▶ Requirement 1:
According to the RFC, which event type always appears as the first metadata block?
▶ Requirement 2:
Rewrite the part of the RFC between "Unresolved questions" and "not support them.", inclusive, and change "coordinator" to "engine".

Reference-level explanation

Core events:

Event TypeDescription
SeedContains identity information of a dataset and always appears as the first metadata block.
AddDataSignifies that data was added into the root dataset.
SetWatermarkSignifies that watermark of the dataset has been advanced.
SetTransformDefines transformation of the derivative dataset.
ExecuteQuerySignifies data processing step on the derivative dataset.

Extension events:

Event TypeDescription
SetPollingSource(Optional extension) Defines how externally-hosted data can be ingested into the root dataset.

Drawbacks

  • Makes DatasetSnapshot schema a little more verbose
  • There will be some events that contain a similar set of fields (e.g. AddData and ExecuteQuery both contain data and watermark info) but will now need to be processed separately. This is a small price to pay for a robust domain model though.

Rationale and alternatives

  • As in case of dataset creation, we can see that it’s no longer possible to move dataset into desired state with just one metadata block. Does this hurt consistency?
    • One considered alternative was to allow multiple MetadataEvents per MetadataBlock - this would ensure per-block consistency but at the expense of higher complexity
    • It was decided that this complexity is not warranted. Just like with git, code is not guaranteed to compile when looking at it on per-commit basis - as long as a group of commits that constitutes a consistent state is pushed atomically consistency overall can be achieved.

Prior art

Unresolved questions

  • Forward-compatibility requires a way to differentiate between events that coordinator has to understand and events that can be safely ignored if coordinator does not support them.
    • Currently, we don’t have a good way to achieve this without running into too many issues with flatbuffers.
    • We postpone this issue until we get better clarity on the long-term serialization format - we’re getting more indications that flatbuffers is not the best way forward and may consider alternatives. This also ties in with considering IPLD.

Future possibilities

  • This RFC opens up the path for introducing many new MetadataEvent types such as for:
    • Storing description / readme
    • Linking to additional content (e.g. notebooks)
    • Embedding a license

▶ Records:
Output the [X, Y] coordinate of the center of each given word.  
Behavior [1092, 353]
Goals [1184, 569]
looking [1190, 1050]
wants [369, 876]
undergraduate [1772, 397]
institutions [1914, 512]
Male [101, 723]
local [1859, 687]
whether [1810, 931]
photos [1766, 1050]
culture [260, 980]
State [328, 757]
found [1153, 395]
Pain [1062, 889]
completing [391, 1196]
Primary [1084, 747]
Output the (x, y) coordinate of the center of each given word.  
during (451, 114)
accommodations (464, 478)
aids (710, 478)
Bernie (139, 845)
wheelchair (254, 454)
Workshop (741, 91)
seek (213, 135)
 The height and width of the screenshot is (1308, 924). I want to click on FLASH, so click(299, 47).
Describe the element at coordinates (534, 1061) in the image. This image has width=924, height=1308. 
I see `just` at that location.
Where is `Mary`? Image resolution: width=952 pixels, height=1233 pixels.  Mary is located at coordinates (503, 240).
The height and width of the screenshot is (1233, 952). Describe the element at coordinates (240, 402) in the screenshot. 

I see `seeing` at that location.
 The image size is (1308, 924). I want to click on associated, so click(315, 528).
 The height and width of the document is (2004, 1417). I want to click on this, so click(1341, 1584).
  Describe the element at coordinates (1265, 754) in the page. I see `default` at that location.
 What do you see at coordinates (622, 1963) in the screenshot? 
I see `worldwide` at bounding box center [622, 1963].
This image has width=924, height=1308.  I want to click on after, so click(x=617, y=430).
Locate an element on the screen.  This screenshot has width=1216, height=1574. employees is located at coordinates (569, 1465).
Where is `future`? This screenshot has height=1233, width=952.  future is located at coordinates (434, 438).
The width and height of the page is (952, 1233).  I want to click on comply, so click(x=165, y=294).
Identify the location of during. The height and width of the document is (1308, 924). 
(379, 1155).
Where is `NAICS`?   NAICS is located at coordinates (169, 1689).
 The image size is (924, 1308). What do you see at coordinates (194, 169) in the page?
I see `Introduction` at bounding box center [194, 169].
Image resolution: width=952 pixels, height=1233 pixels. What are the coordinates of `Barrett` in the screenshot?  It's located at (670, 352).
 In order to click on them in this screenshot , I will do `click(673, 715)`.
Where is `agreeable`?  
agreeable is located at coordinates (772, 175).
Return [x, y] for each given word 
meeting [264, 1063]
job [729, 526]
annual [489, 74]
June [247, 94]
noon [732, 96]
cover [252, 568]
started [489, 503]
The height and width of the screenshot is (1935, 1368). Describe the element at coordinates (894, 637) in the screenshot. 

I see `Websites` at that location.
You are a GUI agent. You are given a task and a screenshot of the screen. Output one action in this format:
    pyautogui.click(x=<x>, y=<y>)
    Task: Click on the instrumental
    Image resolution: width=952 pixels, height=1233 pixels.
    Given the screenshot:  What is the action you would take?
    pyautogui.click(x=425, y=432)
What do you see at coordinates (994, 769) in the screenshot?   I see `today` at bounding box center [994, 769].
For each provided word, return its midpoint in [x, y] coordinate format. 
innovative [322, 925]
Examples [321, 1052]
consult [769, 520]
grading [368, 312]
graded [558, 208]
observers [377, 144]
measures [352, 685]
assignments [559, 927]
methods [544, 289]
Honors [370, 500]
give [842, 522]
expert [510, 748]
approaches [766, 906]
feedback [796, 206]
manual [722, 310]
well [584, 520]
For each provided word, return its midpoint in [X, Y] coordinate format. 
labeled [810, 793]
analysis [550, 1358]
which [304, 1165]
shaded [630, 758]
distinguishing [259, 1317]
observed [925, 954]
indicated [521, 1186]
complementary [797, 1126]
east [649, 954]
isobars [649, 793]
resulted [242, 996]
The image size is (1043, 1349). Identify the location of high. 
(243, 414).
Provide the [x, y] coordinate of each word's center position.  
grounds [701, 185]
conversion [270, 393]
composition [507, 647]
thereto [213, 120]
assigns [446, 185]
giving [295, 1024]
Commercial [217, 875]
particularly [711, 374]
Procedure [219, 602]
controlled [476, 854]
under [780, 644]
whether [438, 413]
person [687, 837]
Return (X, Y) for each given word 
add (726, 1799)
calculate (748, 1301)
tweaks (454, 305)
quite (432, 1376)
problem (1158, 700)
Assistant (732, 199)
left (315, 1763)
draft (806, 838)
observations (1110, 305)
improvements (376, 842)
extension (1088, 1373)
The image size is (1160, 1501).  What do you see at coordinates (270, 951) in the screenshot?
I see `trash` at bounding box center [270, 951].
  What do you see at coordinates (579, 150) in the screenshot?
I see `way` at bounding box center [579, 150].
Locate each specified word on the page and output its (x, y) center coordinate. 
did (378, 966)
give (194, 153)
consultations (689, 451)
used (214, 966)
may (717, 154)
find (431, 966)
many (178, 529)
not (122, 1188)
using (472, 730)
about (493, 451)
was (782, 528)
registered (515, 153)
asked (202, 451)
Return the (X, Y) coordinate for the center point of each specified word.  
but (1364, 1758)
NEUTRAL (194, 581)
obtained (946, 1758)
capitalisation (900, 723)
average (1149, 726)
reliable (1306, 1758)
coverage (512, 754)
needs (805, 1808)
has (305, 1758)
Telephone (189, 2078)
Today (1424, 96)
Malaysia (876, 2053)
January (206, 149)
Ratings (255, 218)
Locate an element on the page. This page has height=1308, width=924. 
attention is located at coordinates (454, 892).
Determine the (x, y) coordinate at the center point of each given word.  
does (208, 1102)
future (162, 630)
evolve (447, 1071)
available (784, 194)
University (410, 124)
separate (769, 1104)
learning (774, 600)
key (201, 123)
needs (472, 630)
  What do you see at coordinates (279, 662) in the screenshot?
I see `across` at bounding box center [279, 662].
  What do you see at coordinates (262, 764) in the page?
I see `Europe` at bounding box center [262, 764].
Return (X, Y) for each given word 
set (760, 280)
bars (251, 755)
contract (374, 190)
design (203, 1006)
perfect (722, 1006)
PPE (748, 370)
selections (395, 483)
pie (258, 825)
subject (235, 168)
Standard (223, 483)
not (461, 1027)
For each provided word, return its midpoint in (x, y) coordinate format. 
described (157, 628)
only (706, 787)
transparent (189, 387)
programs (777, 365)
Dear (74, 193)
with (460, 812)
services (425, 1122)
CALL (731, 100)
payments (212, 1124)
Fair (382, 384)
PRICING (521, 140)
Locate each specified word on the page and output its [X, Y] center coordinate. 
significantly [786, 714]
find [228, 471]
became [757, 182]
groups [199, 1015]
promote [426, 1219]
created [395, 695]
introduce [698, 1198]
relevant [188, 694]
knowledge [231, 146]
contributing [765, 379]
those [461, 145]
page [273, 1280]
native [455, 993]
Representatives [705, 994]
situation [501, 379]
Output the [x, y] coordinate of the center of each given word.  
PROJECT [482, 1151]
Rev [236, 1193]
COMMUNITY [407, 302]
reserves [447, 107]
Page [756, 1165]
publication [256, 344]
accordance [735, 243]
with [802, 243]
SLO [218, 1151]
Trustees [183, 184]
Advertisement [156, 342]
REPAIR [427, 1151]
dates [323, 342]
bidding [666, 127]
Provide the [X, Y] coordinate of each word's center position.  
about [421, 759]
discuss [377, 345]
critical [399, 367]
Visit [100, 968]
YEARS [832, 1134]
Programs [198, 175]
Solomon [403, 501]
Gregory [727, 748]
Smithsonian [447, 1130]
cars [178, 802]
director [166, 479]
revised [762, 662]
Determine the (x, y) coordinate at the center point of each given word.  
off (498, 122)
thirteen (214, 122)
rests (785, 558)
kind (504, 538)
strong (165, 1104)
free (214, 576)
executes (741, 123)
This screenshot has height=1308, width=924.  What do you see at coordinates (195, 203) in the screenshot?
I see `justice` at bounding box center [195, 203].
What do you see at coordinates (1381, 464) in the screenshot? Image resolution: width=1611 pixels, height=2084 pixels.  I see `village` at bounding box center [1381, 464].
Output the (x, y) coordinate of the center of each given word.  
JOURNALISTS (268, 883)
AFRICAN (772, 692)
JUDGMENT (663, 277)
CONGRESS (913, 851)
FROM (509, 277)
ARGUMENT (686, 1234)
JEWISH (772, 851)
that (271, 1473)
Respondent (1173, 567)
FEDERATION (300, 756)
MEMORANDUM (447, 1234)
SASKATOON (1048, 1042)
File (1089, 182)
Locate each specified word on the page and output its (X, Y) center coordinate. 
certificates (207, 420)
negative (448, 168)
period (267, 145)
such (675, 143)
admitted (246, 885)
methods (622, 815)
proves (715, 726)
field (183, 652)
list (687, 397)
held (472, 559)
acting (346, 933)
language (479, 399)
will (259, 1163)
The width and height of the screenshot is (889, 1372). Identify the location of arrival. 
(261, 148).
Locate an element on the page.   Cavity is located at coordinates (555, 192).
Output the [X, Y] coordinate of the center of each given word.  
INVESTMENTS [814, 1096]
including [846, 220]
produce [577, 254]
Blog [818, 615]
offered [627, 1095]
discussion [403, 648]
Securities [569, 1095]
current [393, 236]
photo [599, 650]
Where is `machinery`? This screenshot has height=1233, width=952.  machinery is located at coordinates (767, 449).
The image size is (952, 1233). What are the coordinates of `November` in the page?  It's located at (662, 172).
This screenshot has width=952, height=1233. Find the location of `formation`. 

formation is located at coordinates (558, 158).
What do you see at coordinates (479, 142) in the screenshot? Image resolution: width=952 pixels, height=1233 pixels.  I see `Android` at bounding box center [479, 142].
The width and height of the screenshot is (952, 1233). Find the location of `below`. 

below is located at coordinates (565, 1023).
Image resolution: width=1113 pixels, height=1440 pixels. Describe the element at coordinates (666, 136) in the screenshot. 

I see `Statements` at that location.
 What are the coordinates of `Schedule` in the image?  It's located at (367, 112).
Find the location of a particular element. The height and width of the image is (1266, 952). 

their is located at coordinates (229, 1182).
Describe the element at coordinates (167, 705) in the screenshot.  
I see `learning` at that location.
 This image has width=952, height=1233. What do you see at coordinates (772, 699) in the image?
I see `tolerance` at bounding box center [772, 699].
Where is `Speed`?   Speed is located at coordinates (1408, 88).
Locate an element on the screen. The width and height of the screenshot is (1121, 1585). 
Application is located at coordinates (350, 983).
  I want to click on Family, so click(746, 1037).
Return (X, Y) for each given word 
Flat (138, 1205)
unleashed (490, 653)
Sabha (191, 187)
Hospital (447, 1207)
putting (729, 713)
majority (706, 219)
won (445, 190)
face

▶ Correct answer 1:
Seed

▶ Correct answer 2:
Unresolved questions

  • Forward-compatibility requires a way to differentiate between events that engine has to understand and events that can be safely ignored if engine does not support them.